TEXTE FOURNI ->
______________________________

5.Quoique les problèmes d’alcoolisme, de pauvreté, de malnutrition et de viol évoqués au paragraphe 66 du rapport frappent les Amérindiens, l’intervenante tient à préciser que cette communauté n’est pas la seule à être touchée et que tout le territoire est concerné. Le Guyana s’est borné à rapporter les résultats d’une étude réalisée par l’Association des peuples amérindiens.

6.De même, la délégation guyanienne ne peut fournir aucune statistique ventilée par race ou origine ethnique sur le logement, la propriété et la couverture sociale car aucune administration publique ne demande ce type de renseignements dans ses formulaires. Par contre, il est connu que les Amérindiens ont facilement accès aux terres et logements attribués par le secteur public s’ils se trouvent en dehors des communautés amérindiennes. En effet, les terrains situés sur le territoire des communautés amérindiennes appartiennent à tous les Amérindiens et ne peuvent être divisés pour y construire des logements ou des exploitations agricoles. En ce qui concerne les critères d’attribution des logements ou des terrains, il est principalement tenu compte du revenu, de la taille de la famille et du nombre d’enfants. Les familles les plus indigentes, notamment amérindiennes, sont prioritaires pour l’accès aux prêts et bénéficient de taux d’intérêts extrêmement faibles. Le Gouvernement n’épargne aucun effort pour fournir aux plus démunis la possibilité d’exercer une activité rémunératrice et sortir ainsi du cercle vicieux de la pauvreté.

______________________________

(Données enregistrées)
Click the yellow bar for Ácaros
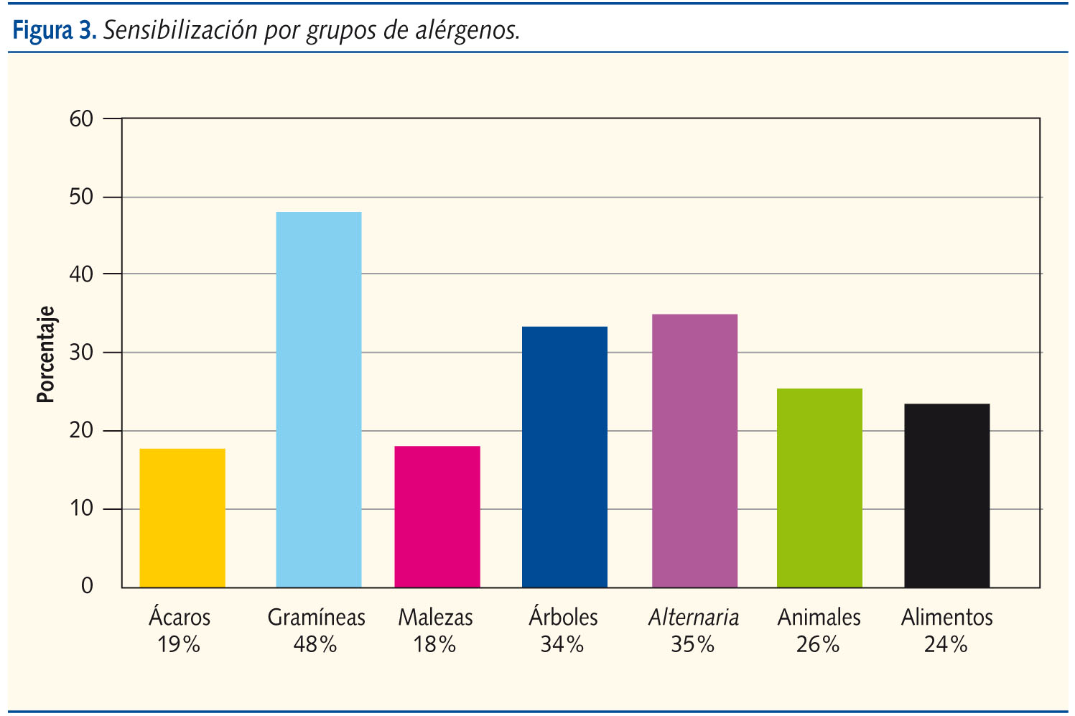[182, 518]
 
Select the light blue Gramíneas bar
[319, 399]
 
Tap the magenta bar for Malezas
[437, 516]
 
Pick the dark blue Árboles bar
[564, 457]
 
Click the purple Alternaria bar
[694, 450]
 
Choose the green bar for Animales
[819, 488]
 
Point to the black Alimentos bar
[946, 496]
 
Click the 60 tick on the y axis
[82, 119]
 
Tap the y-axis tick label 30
[82, 353]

______________________________

OBJECTIFS ->
A – Relevez, dans le texte fourni, l'ensemble des problèmes évoqués au paragraphe 66 du rapport.
B – D'après le texte fourni, expliquez pourquoi la délégation guyanienne ne peut fournir aucune statistique ventilée par race ou origine ethnique sur le logement, la propriété et la couverture sociale.

CORRIGÉS DES EXERCICES ->
A – L'alcoolisme, la pauvreté, la malnutrition et le viol.

B – Aucune administration publique ne demande ce type de renseignements dans ses formulaires. Ces données ne sont donc pas recueillies.